_Problem details_: Range to reproduce from the entries below: the line with "القطاع التربية (94, 1501)", the line with "المدون محمد عبدو (90, 91)", and every line in between. Give them exactly and give nothing else.
(The records begins)
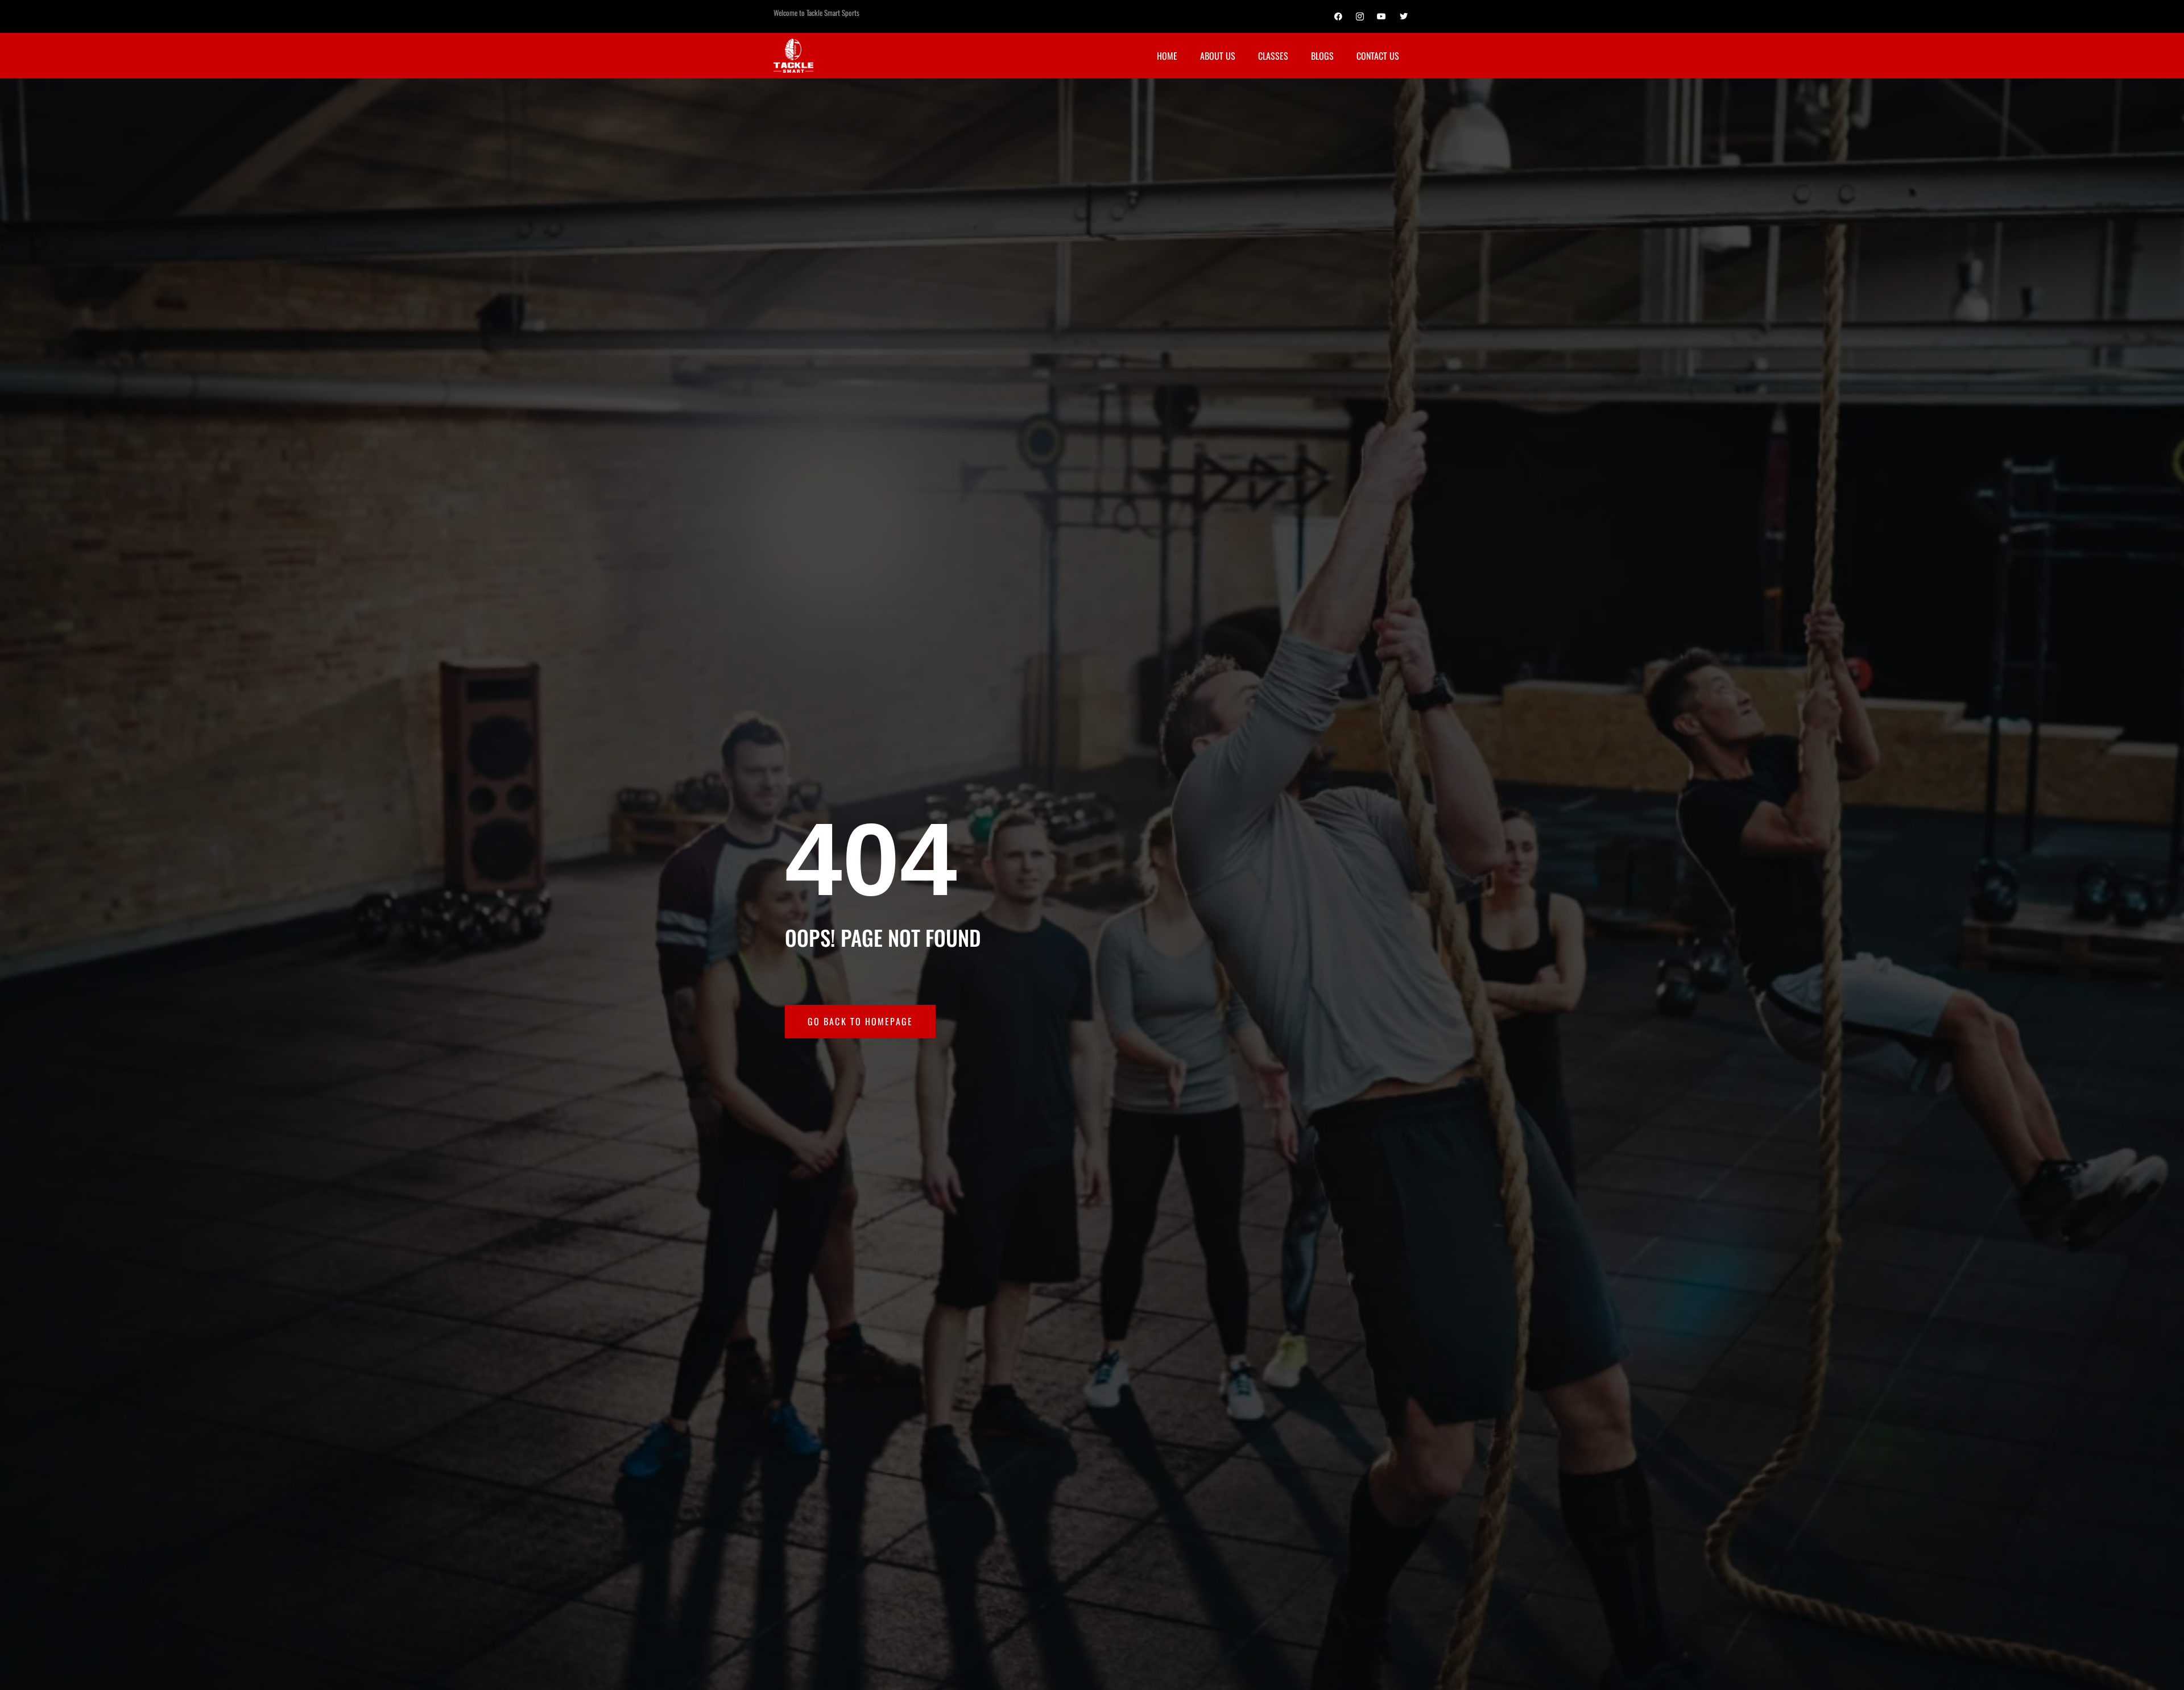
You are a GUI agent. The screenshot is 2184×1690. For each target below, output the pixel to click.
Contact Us (1377, 56)
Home (1167, 56)
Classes (1273, 56)
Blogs (1322, 56)
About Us (1217, 56)
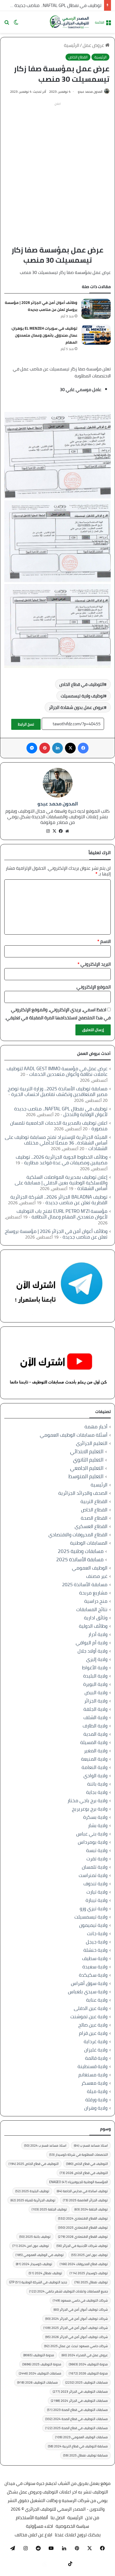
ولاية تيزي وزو (94, 1908)
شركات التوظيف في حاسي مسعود (80, 2300)
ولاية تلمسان (95, 1867)
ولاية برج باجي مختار (87, 1800)
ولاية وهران (96, 2108)
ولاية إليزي (97, 1659)
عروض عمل (94, 45)
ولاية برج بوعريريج (90, 1809)
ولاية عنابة (97, 2000)
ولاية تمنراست (93, 1875)
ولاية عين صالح (93, 2025)
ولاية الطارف (95, 1726)
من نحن (92, 2517)
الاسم (104, 941)
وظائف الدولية (93, 1626)
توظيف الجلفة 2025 (49, 2209)
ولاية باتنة (97, 1784)
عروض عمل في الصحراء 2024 (85, 2355)
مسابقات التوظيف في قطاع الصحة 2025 (76, 2428)
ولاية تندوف (95, 1883)
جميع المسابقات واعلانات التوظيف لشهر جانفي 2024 (68, 2291)
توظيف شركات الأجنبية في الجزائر (82, 2246)
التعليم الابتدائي (86, 1451)
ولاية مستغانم (93, 2074)
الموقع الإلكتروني (93, 987)
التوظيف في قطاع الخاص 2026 (84, 2173)
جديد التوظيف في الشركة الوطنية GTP (38, 2282)
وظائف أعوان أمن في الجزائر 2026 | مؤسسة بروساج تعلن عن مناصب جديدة (41, 306)
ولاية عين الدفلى (91, 2008)
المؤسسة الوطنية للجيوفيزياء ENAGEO (78, 2182)
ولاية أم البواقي (92, 1642)
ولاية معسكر (94, 2083)
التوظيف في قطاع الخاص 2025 (34, 2164)
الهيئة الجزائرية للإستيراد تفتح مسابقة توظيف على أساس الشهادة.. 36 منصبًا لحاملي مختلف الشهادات (56, 1143)
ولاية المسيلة (94, 1742)
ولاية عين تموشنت (89, 2016)
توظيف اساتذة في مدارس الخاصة (82, 2191)
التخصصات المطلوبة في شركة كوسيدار (78, 2154)
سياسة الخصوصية (72, 2526)
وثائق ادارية (96, 1617)
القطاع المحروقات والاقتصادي (78, 1534)
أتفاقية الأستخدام (32, 2517)
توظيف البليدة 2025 (32, 2191)
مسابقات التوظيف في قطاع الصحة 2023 (77, 2410)
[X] (54, 831)
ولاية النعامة (95, 1767)
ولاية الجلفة (95, 1709)
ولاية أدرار (98, 1634)
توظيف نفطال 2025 (91, 2282)
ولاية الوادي (95, 1775)
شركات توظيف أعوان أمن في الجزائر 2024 (76, 2318)
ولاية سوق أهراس (89, 1983)
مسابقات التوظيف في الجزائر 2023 (80, 2391)
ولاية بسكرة (95, 1817)
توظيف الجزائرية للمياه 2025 (32, 2200)
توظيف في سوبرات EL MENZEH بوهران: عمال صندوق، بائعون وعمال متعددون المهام (44, 335)
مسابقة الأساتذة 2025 (79, 1559)
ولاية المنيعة (94, 1759)
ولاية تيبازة (97, 1900)
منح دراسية (96, 1601)
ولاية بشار (98, 1825)
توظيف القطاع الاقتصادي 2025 (83, 2227)
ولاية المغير (96, 1750)
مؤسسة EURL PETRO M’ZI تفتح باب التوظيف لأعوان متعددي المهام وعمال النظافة (62, 1214)
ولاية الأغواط (95, 1667)
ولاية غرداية (96, 2041)
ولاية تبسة (97, 1850)
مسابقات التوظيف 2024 (40, 2373)
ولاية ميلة (97, 2091)
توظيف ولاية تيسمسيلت (82, 696)
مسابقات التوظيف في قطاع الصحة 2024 (76, 2419)
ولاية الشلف (95, 1717)
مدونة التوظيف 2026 (88, 2373)
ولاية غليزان (96, 2050)
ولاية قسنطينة (93, 2066)
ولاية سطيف (95, 1958)
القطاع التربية (94, 1501)
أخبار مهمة (96, 1426)
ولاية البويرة (95, 1684)
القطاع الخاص (77, 57)
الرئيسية (71, 45)
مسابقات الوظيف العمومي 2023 (81, 2437)
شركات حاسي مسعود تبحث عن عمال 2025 (76, 2346)
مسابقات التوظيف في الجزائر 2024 (79, 2400)
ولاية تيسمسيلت (91, 1917)
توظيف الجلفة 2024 (91, 2209)
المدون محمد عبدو (90, 91)
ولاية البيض (96, 1692)
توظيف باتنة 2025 (35, 2236)
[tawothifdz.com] (69, 22)
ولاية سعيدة (95, 1966)
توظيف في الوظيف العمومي (40, 2255)
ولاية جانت (97, 1933)
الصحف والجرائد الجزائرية (83, 1493)
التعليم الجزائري (92, 1443)
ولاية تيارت (97, 1892)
(The records ends)
_Result_:
القطاع التربية (94, 1501)
أخبار مهمة (96, 1426)
ولاية البويرة (95, 1684)
القطاع الخاص (77, 57)
الرئيسية (71, 45)
مسابقات الوظيف العمومي 2023 (81, 2437)
شركات حاسي مسعود تبحث عن عمال 2025 (76, 2346)
مسابقات التوظيف في الجزائر 2024 (79, 2400)
ولاية تيسمسيلت (91, 1917)
توظيف الجلفة 2024 (91, 2209)
المدون محمد عبدو (90, 91)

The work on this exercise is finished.